When I heard that Christina Hammonds Reed was writing a book about being a Black kid in the '90s in Los Angeles, I jumped at the chance to read this book. I grew up 20-30ish minutes outside of what some would call "LA proper" in the city of Downey, but worked in LA for most of my adult life. So I knew this book would be extremely nostalgic. I was only three when the Rodney King Riots erupted throughout LA so I don't remember much. We were not extremely close to the riots but my mom remembers vividly the things she saw. Christina Hammonds Reed is an LA native so I love that she included things like earthquake drills and fire season.
The amazing thing about this book is that even though it's about what happened in the '90s, it honestly feels like it is happening today. The way she talks about the way the rioters, looters, and protesters are portrayed and how the media makes them out to be monsters and animals. "The media and the politicians keep stereotyping everyone who was out during the riots as"savage" or "lawless" or "hooligans" or "thugs," an "underclass" not representative of the "real America."(Reed) The thing is, that is the real America. There are people today who are not looting who are fighting for justice and peacefully protesting and being met with intense force, tear gas, rubber bullets, and now we have federal agents coming in and kidnapping people. All at the Presidents orders. We just want justice. We want things to change. Real change.
This book tackles a lot of themes. Ultimately, it's a coming of age story but it deals with racism and race, class, family pressure, the distance between two people, painful family history, and the push and pull of teenage and female friendships. But there were three that really hit me on a personal level: Finding your identity in a sea of whiteness, being Black in America in the midst of a riot or civil unrest, and existing in the in between: not feeling "Black" enough to fit in with the Black kids while not actually being white so not truly fitting in with that crowd.
I didn't grow up in a predominately Black neighborhood and I didn't have a lot of Black friends growing up so as I grew up it felt really hard to discover parts of my identity when not many people around looked like me. This is the same thing that our main character Ashley is facing. She goes to a very white prep school and has all white friends. There are a group of Black kids in her school but she doesn't interact with them at all. Throughout the whole book Ashley straddles the line between trying to fit in with her white friends who never let her forget she is Black and say some VERY inappropriate things. I'll just say her friends are racist and they suck. But at the same time Ashley watches this group of Black kids from a far always thinking that she wont fit in with them. She feels very disconnected from them and almost "others" them. Her friends have made her feel that since she grew up in a good neighborhood, her family has money, she doesn't have any Black friends, and doesn't "act Black" (my least favorite term) that she is not actually "Black" or as her friends remind her that she is not "Blackety Black," which is extremely offensive. But when you're sheltered all your life and told these things you wouldn't know what else to believe so I feel for Ashley to be honest. I've been called an Oreo multiple times in my life and have also been told that I'm "not really Black," which I've always hated.
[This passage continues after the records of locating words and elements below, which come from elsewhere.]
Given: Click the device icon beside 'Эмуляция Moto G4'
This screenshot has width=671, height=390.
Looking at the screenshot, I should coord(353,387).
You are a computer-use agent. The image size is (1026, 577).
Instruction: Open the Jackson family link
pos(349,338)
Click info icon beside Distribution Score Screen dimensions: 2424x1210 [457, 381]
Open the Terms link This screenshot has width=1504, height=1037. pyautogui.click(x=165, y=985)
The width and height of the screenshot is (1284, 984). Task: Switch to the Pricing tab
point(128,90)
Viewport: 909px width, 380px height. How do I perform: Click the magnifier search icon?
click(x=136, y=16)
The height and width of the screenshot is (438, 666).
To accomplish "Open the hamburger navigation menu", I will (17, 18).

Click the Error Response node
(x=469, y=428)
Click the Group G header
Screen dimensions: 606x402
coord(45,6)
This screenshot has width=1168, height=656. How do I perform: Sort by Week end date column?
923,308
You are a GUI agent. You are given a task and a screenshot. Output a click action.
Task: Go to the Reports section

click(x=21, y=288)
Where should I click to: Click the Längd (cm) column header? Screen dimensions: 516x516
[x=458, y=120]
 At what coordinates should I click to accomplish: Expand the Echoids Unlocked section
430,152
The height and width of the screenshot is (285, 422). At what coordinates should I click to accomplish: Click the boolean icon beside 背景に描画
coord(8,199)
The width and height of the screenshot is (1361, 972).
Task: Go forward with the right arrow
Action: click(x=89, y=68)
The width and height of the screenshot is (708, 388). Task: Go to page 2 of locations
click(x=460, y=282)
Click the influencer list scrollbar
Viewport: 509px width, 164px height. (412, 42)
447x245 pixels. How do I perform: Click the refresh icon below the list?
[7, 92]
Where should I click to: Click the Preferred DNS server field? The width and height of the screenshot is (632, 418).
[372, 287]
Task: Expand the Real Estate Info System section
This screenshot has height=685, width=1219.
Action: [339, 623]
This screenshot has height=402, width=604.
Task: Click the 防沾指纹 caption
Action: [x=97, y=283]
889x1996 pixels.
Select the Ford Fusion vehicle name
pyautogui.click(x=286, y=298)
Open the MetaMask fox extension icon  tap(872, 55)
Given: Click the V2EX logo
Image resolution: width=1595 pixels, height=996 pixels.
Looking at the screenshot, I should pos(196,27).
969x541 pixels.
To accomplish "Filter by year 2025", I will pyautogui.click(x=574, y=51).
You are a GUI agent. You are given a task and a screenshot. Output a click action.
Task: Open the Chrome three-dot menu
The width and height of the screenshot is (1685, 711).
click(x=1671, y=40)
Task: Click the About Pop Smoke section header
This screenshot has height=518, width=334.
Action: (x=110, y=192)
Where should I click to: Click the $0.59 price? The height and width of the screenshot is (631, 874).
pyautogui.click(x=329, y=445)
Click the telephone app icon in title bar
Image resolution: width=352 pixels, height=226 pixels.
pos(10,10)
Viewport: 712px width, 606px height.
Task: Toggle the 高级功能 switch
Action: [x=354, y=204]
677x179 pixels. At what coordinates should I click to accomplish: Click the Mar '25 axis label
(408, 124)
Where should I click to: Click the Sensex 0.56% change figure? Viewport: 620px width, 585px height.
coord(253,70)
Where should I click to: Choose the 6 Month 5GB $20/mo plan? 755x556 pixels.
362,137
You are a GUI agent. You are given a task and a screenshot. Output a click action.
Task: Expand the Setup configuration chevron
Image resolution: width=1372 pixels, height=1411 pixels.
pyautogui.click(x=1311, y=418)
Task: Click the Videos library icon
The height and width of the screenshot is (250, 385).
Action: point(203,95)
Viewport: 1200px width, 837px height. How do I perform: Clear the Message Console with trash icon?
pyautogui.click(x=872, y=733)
But throughout the book Ashley starts understanding her family history more, spending more time with the Black kids at her school and people outside her white friend group, trying to reconnect with her activist sister, trying to understand the Rodney King riots, and from experiencing her own run in with the police, that at the end of the day her class does not separate her from her Blackness because unfortunately her Blackness is what the world sees first.
The Rodney King Riots are probably the first time Ashley has every experienced anything like that. So being Black during a time like that where there is a collective anger among the Black community is another layer that Ashely has to figure out. She has to figure out how she feels about all of it and if she wants to take a stand against it and if so, what lane she can make the most change. In the beginning, we know that Ashley feels like what is happening is wrong but at the same time she is so wrapped up in her little bubble that she doesn't realize there is actually a bigger issue that just Rodney King. And throughout the novel Ashley has to come to terms with this. Her sister Jo is on the front lines fighting for justice and Ashley is clearly scared for her and often times there was a lot of tension within her family because of the stance that Jo was taking because she knows that her sister is not the type of person the media was portraying the rioters to be. Through her sister, Ashley really starts to dig deeper and look past all the rioting and looting to start looking at the deeper issue and realizes that" maybe the problem isn't only the "bad" people; maybe the problem is with the whole system."
There are so many things I could say about this book and honestly I'm still getting my thoughts together. There are so many good quotes and Christina Hammond Reeds writing is almost lyrical and the imagery she puts forth is magical. I highlighted and tabbed a lot of quotes and passages. This book is timely and important. This book feels deeply personal because I know what it feels like to be an Ashley.
This book comes out August 4th and everyone should read it!